■ SET OF TASKS:
[a] Copy a passage of the mailing-list message verbatim: begin at the words "[Intel-gfx] [PATCH v7" and stop after "throughout the code.".
[b] Please list every distinct email address in the mailing-list message, written as it appears there.
[c] Answer these questions from the mailing-list message:
(i) Which file does the patch modify?
(ii) How many insertions and deletions does the patch report?
(iii) Who is named in the Suggested-by line?

■ EXTRACT TO READ:
►

[Intel-gfx] [PATCH v7 4/4] drm/i915: cache number of MOCS entries
Tvrtko Ursulin
tvrtko.ursulin at linux.intel.com
Mon Jan 7 10:26:08 UTC 2019
On 04/01/2019 23:47, Lucas De Marchi wrote:
> On Fri, Dec 21, 2018 at 11:56:43AM +0000, Tvrtko Ursulin wrote:
>>
>> On 14/12/2018 18:20, Lucas De Marchi wrote:
>>> Instead of checking the gen number every time we need to know the max
>>> number of entries, just save it into the table struct so we don't need
>>> extra branches throughout the code.
>>>
>>> Suggested-by: Tvrtko Ursulin <tvrtko.ursulin at intel.com>
>>> Signed-off-by: Lucas De Marchi <lucas.demarchi at intel.com>
>>> ---
>>> drivers/gpu/drm/i915/intel_mocs.c | 31 ++++++++++++++-----------------
>>> 1 file changed, 14 insertions(+), 17 deletions(-)

◄

■ DATA SECTION:
►

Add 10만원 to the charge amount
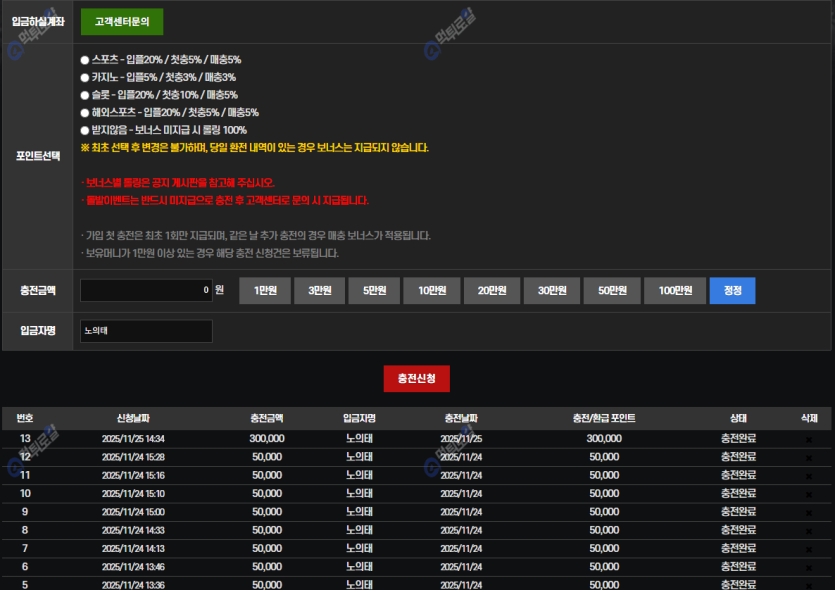 point(431,290)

◄

■ SOLUTIONS TO THE EXERCISE:
[a]
[Intel-gfx] [PATCH v7 4/4] drm/i915: cache number of MOCS entries
Tvrtko Ursulin
tvrtko.ursulin at linux.intel.com
Mon Jan 7 10:26:08 UTC 2019
On 04/01/2019 23:47, Lucas De Marchi wrote:
> On Fri, Dec 21, 2018 at 11:56:43AM +0000, Tvrtko Ursulin wrote:
>>
>> On 14/12/2018 18:20, Lucas De Marchi wrote:
>>> Instead of checking the gen number every time we need to know the max
>>> number of entries, just save it into the table struct so we don't need
>>> extra branches throughout the code.

[b]
tvrtko.ursulin at linux.intel.com
tvrtko.ursulin at intel.com
lucas.demarchi at intel.com

[c]
(i) drivers/gpu/drm/i915/intel_mocs.c
(ii) 14 insertions and 17 deletions
(iii) Tvrtko Ursulin